_Document segment_
Recipients of stock options may pay the option price (i) in cash, check, bank draft, or money order payable to the order of Firefly; (ii) by delivering to us shares of our Common Stock (included restricted stock) already owned by the participant having a fair market value equal to the aggregate option price and that the participant has not acquired from us within six months prior to the exercise date; (iii) by delivering to us or our designated agent an executed irrevocable option exercise form, together with irrevocable instructions from the participant to a broker or dealer, reasonably acceptable to us, to sell certain of the shares purchased upon the exercise of the option or to pledge such shares to the broker as collateral for a loan from the broker and to deliver to us the amount of sale or loan proceeds necessary to pay the purchase price; (iv) by requesting us to withhold the number of shares otherwise deliverable upon exercise of the stock option by the number of shares having an aggregate fair market value equal to the aggregate option price at the time of exercise (i.e., a cashless net exercise); and (v) by any other form of valid consideration that is acceptable to the Committee in its sole discretion. No dividends or dividend equivalent rights may be paid or granted with respect to any stock options granted under the Plan.

_Directions_
In the passage on paying the stock option price, what is the method of withholding shares otherwise deliverable upon exercise called?

_Stored rows_
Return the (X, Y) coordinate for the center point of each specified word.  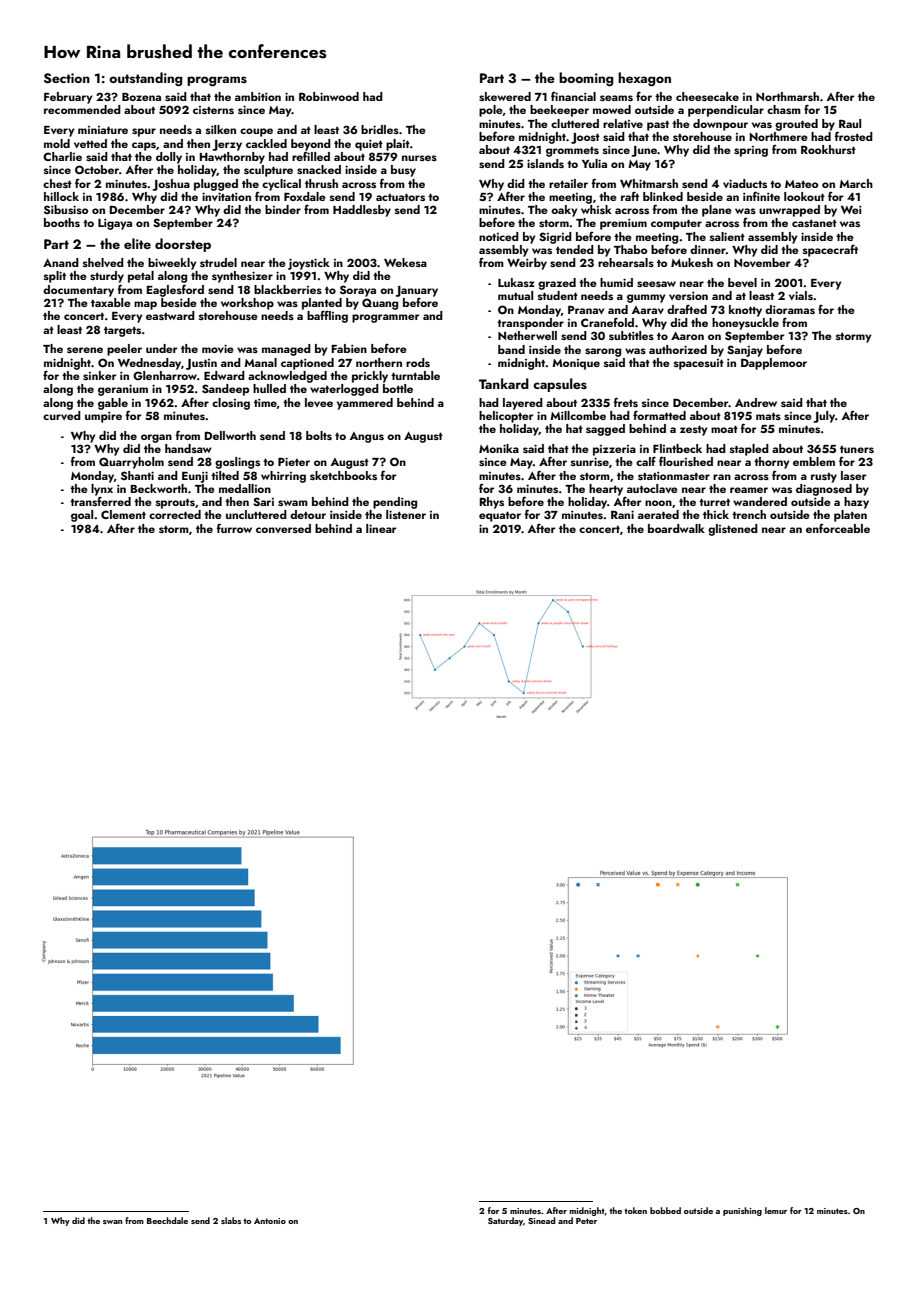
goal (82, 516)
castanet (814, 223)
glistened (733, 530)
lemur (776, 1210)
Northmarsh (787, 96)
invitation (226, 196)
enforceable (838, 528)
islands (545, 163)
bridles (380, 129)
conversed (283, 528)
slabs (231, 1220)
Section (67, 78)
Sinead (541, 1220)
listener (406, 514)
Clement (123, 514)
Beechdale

_Output below_
A cashless net exercise.